In every state the keeping of -live stock is under police regulation. Justice Gray, in People v. Warden, 144 N. Y. 535, says: “The police power extends to the protection of persons and of property within the state. In order to secure that protection they may be subjected to restraint and burdens by legislative acts. If the act is a valid and reasonable *351exercise of the power of the state, then it must be submitted to as a measure designed for the protection of the public, and to secure against such danger, real or anticipated, from a state of things which modifications in our social or commercial life have brought about. * * * The individual must sacrifice his particular interest or desires, if the sacrifice is a necessary one, in order that organized society as a whole shall be benefited. That is a fundamental condition of the state, and which, in the end, accomplishes by reaction the general good from which the individual must also benefit. * * * Courts should always assume that the legislature intended by its enactment to promote those ends, and if the act admits of two constructions, that should be given to it which sustains it and makes it applicable in furtherance of the public interest.”

It is not a curtailment of the rights of property to prevent a person from using his animal or fowl as a target, to be shot at for amusement or as a test of skill in marksmanship. The right to exercise these peculiar privileges has never been stated to be among the absolute or relative rights of man. To take life, or to torture for the enjoyment of the torturer, has never been considered among civilized people as an absolute right in the owner of property having life. Many states hold it to be within the prohibition of their Cruelty to Animals act to do the things prohibited by oúr statute, and that at least domesticated birds or fowls are embraced within the word "animal.” None of the states, so far as my research goes, have held it not to be within the power of the legislature to regulate the manner of killing animals, and to define and prohibit such killing. State v. Bruner, 111 Ind. 98; State v. Giles, 125 Id. 124; People v. Klock, 48 Hun 275; Commonwealth v. Turner, 145 Mass. 296; Waters v. People, 23 Colo. 33; State v. Porter, 112 N. C. 887; State v. Neal, 120 Id. 613; Paine v. Berg, 1 N. Y. City Ct. 160. The rule in England is the same. Budge v. Parsons, 3 Best & S. 382; Colam v. Pagett, 12 Q. B. Div. 66.

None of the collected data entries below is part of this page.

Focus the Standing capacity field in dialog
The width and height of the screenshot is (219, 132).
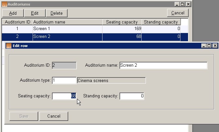tap(132, 96)
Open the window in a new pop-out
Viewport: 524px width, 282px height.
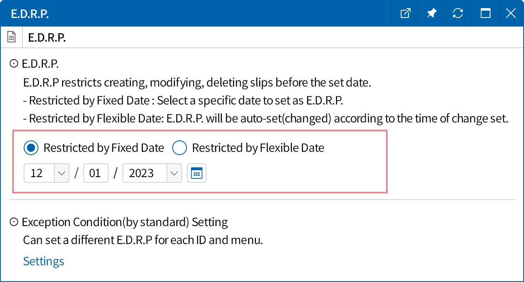coord(405,13)
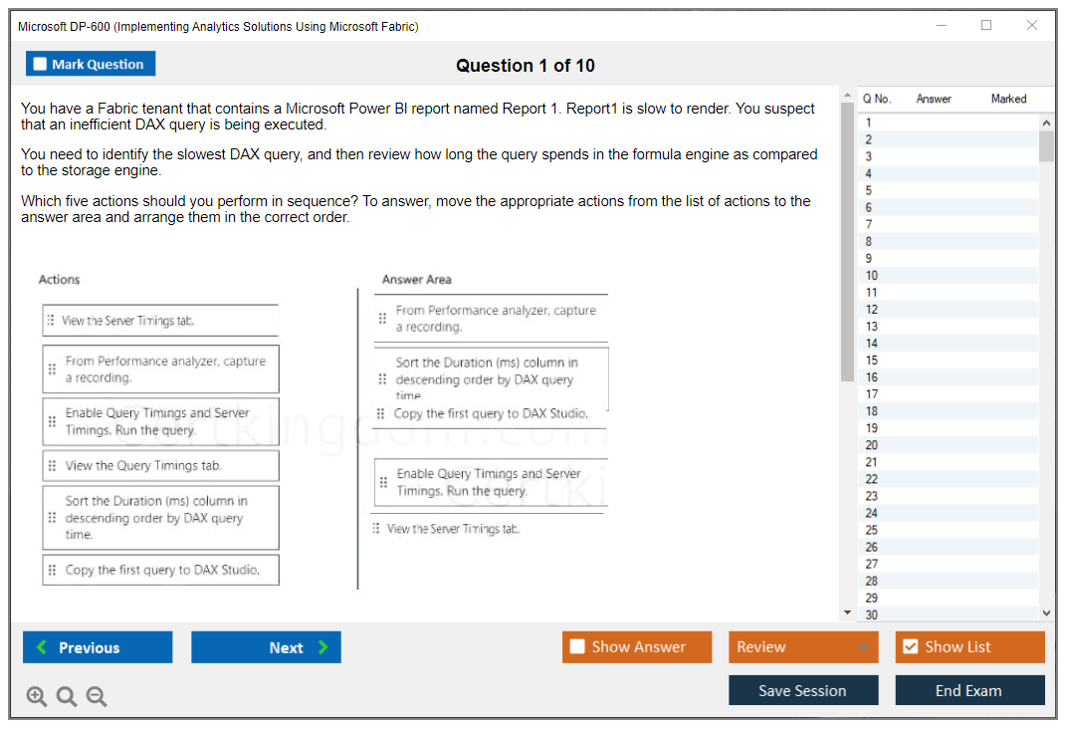Screen dimensions: 1070x732
Task: Click the End Exam button
Action: point(969,690)
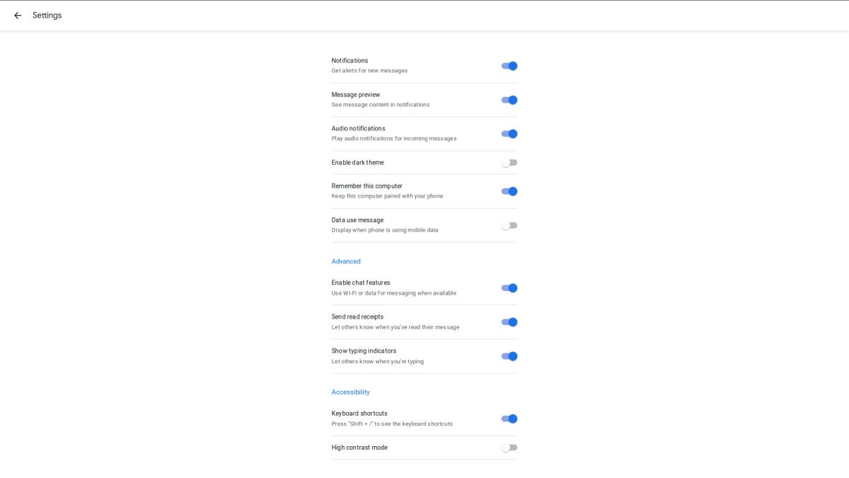Click the Settings page title
849x478 pixels.
coord(47,16)
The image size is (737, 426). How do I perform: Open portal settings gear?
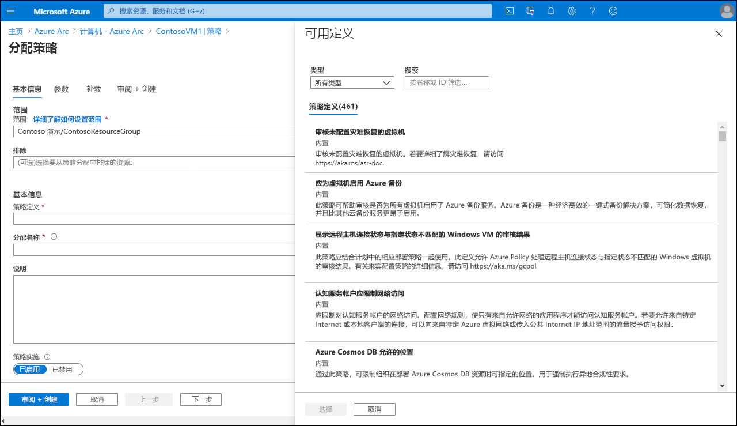pyautogui.click(x=572, y=11)
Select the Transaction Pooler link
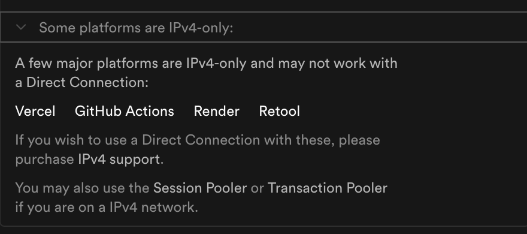Viewport: 527px width, 234px height. 328,188
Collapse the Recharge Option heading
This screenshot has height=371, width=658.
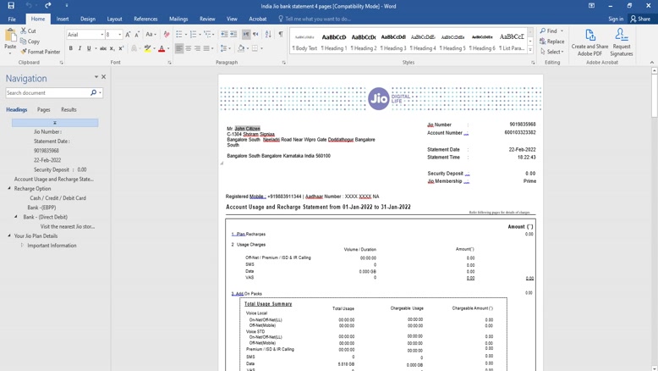point(10,189)
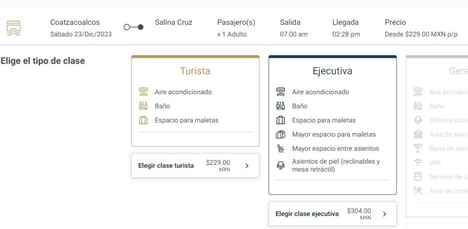Choose Elegir clase turista for $229.00

195,165
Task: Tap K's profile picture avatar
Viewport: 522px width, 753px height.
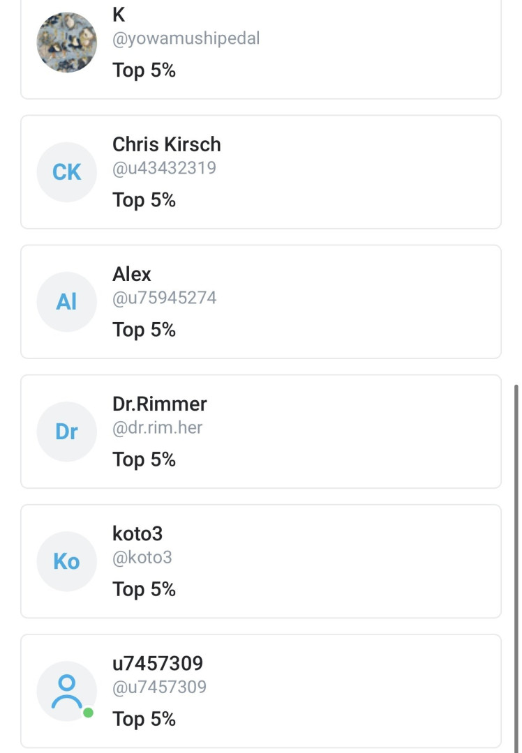Action: (66, 43)
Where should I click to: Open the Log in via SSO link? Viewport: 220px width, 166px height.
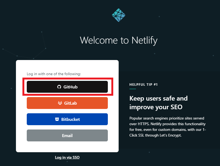pos(67,157)
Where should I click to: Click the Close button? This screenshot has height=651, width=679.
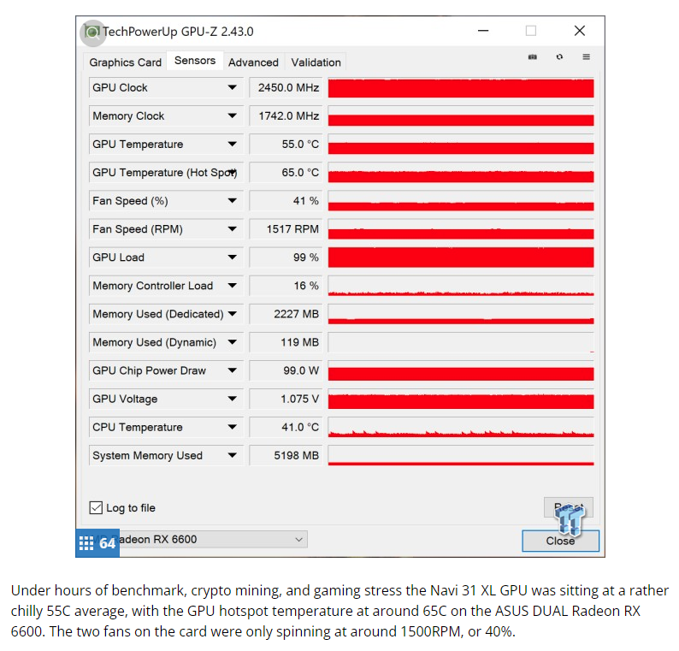click(560, 541)
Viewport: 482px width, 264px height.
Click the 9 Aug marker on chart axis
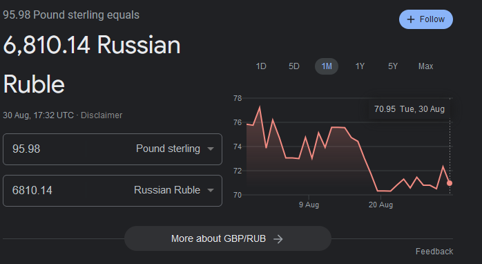(309, 205)
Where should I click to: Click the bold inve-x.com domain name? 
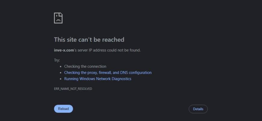tap(64, 50)
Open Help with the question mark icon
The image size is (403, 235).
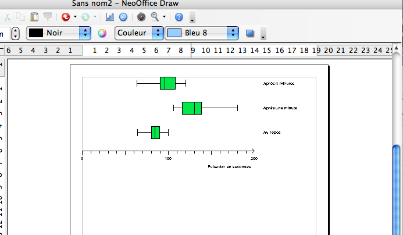tap(179, 17)
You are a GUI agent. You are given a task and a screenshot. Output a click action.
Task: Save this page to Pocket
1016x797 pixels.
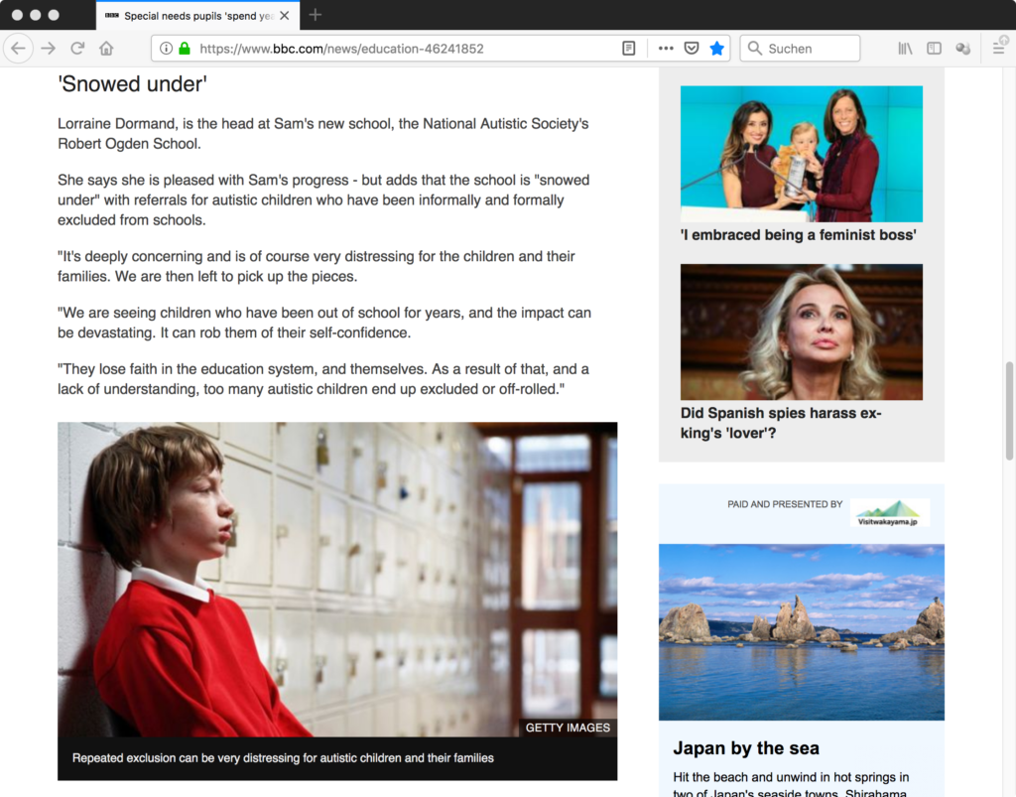click(692, 48)
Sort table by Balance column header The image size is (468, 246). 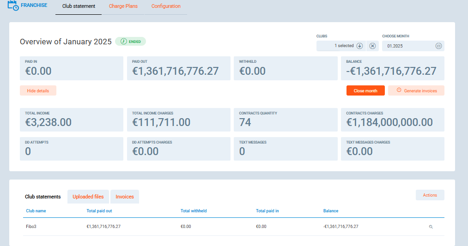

In Waters v. People, 23 Colo. 33; 58 Am. St. Rep. 215, a conviction under a statute similar to our own for shooting, *352for amusement, at cloves on club grounds, by club members, who owned the birds, and who after they were killed used them for food, was held to be good. The court in that case said: “With the policy or wisdom of such enactments we have nothing to do. Our duty and our only concern is to give proper effect to such legislation, and to interpret or construe its provisions in the light of the object which the general assembly had in view when the law was passed in response to the demand of an enlightened public sentiment. * * * Where, as here, the acts charged are admittedly done, not to furnish food, but merely for the sport and amusement of the defendant and his associates, the facts clearly bring the case within the bar of the statute.”

The act challenged in this case seems to us to be entirely within the police power of the legislature, over this class of property, in its right of restriction in the manner and purpose of its destruction. No man may torture his animal property, even if he have the right to kill it. Nor may he use it, in the killing, as a means of amusement or pleasure to himself or others. That he may kill animals which he may own and which he may use as food is conceded, but in the interest of the humane destruction of such animal life the legislature, under the police power, has the power to specify in what manner such killing may not be done. This does not deprive him of any property right. It simply defines the mode in which he may exercise the right.

In the case before us the shooting was for mere sport or amusement, and was clearly within the interdiction of the statute.

The judgment of the Burlington Quarter Sessions is affirmed.